▸ **Sezione di testo**:
======


            La meravigliosa pagina del Vangelo di oggi, non è altro che l’indicazione della via da seguire per poter far emergere la nostra profonda identità di figli di Dio. Per questo ci viene proposta con molta autorevolezza, anche nella sua narrazione. Matteo racconta che Gesù, vedendo le folle, sale sul monte. Si tratta certamente di una descrizione di sapore teologico, perchè ci rinvia alla santa montagna, il Sinai, dove Dio rivela la sua gloria e dona al popolo la sua legge, via di vità e di santità. Essa consente al popolo d’Israele di poter identificarsi come popolo di Javhe, proprio perché può rivelare la sua santità vivendo secondo la sua parola. Quante volte non risuonano nei salmi affermazioni di giubilo che proclamano beato il popolo il cui Dio è il Signore, il popolo che segue la legge del Signore e cammina nelle sue vie. Gesù è venuto proprio per far conoscere  e portare a compimento la legge del Signore, vivendola lui stesso ed insegnandola al popolo, e soprattutto ai suoi discepoli. Leggiamo che c’era attorno a Gesù tutta la folla e che si avvicinarono a lui i suoi discepoli. Quindi Gesù sedette e cominciò ad insegnare. Quello che Lui insegna sul monte costituisce l’essenza del della sua predicazione, l’essenza del suo vangelo e della sua stessa vita.

            Nelle Beatitudini, Gesù ci da il vero volto di se stesso, ci dice in quale spirito vivere per poter somigliare a Lui e vivere la vita dei figli di Dio e non dei figli di questo mondo. Per i figli di questo mondo la beatitudine facilmente si identifica con la ricchezza, con la fama, con il prestigio, con il fascino, con il potere, con una vita comoda e facile, con una vita che in fondo è centrata su se stessi. Gli altri esistono ed hanno importanza nella misura in cui non mi danno fastidio e mi possono essere utili, altrimenti non mi interessano e non contano niente. Soffrono, sono nel bisogno, sono angustiati, abbandonati, esclusi, perseguitati? Non sono affari che mi riguardano. Posso pure dare qualcosa, ma non voglio essere importunato e coinvolto nei problemi degli altri. Per i figli di Dio invece la vita ha un centro propulsore che ha il suo punto di origine in Dio, la sua sicurezza e la sua forza di azione sempre in Dio, la sua meta ultima ancora in Dio. Gli altri mi stanno a cuore, perchè stanno a cuore a Dio ed allora mi preme se soffrono, se sono nel bisogno, mancano di libertà, di rispetto, di mezzi, di dignità, di pace. Come figlio di Dio io mi sento coinvolto con loro e per loro, altrimenti mi sentirei di tradire Dio, che mi affida il fratello e ritiene fatto a Lui stesso quello che io faccio per l’ultimo di essi.

======

▸ **Dati registrati**:
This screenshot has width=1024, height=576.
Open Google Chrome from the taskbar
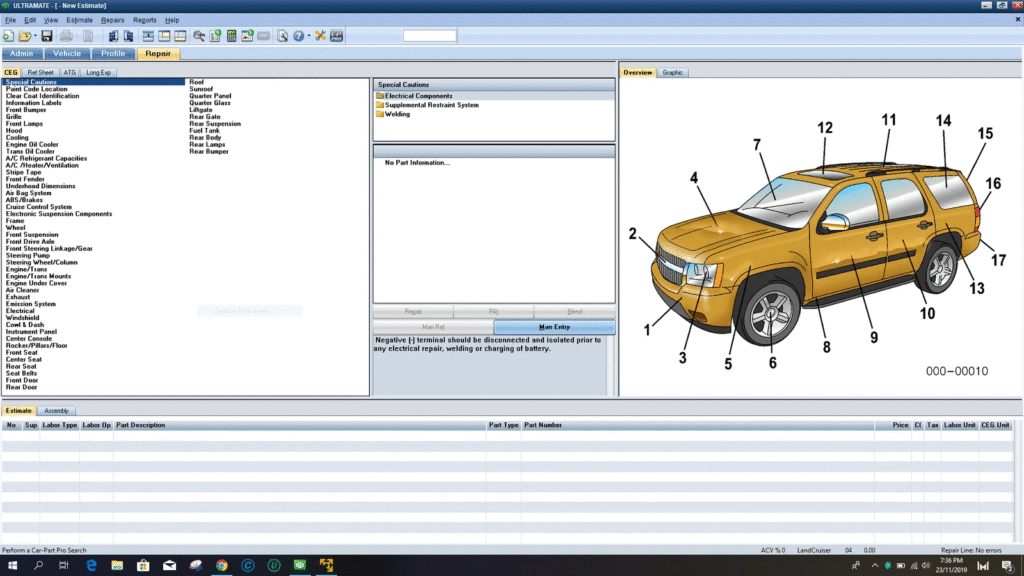221,566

======

▸ **Attività**:
a - Secondo il testo sulle Beatitudini, a quale santa montagna rinvia la salita di Gesù sul monte?
b - Prosegui il testo sulle Beatitudini a partire dalla sua ultima frase.
Le righe non hanno alcun ruolo in questo lavoro.

▸ **Soluzioni delle attività**:
a - Al Sinai, dove Dio rivela la sua gloria e dona al popolo la sua legge.

b -
            Se rileggiamo con attenzione le beatitudini, ci rendiamo conto come Gesù ci chiede un capovolgimento totale di valori. Non si tratta di utopia o di poesia che ci può affascinare ed incantare, ma si tratta di un progetto di vita che mira a trasformare il cuore dell’uomo per cominciare a introdurlo nel Regno di Dio, già qui ed ora. Fin dalla prima beatitudine ci viene proposta la povertà di spirito, come via privilegiata per fare scendere il cielo su questa terra. Perché il povero di spirito è colui che fonda la sua vita solo in Dio, accetta di porre in Dio ogni suo bene, fidandosi di Lui. Se andiamo avanti, scopriamo che in fondo si tratta di “rivestirci di Cristo Gesù”, perchè è Lui fondamentalmente, il povero, il mite, il ouro di cuore, colui che ama e cerca la pace, il misericordioso, colui che ha fame e sete di compiere la volontà del Padre, colui che soffre per il male che affligge questo mondo e lo pone vittima della violenza, dell’avidità, dell’ingiustizia o dell’indifferenza, colui che è perseguitato soffre violenza a causa della sua santità. I discepoli sono chiamati a seguire il loro maestro, che ha offerto la stoffa di quell’abito che dobbiamo indossare, adattandolo alla nostra personale misura. “Come ho fatto ioi, fate anche voi”, torna a ripeterci.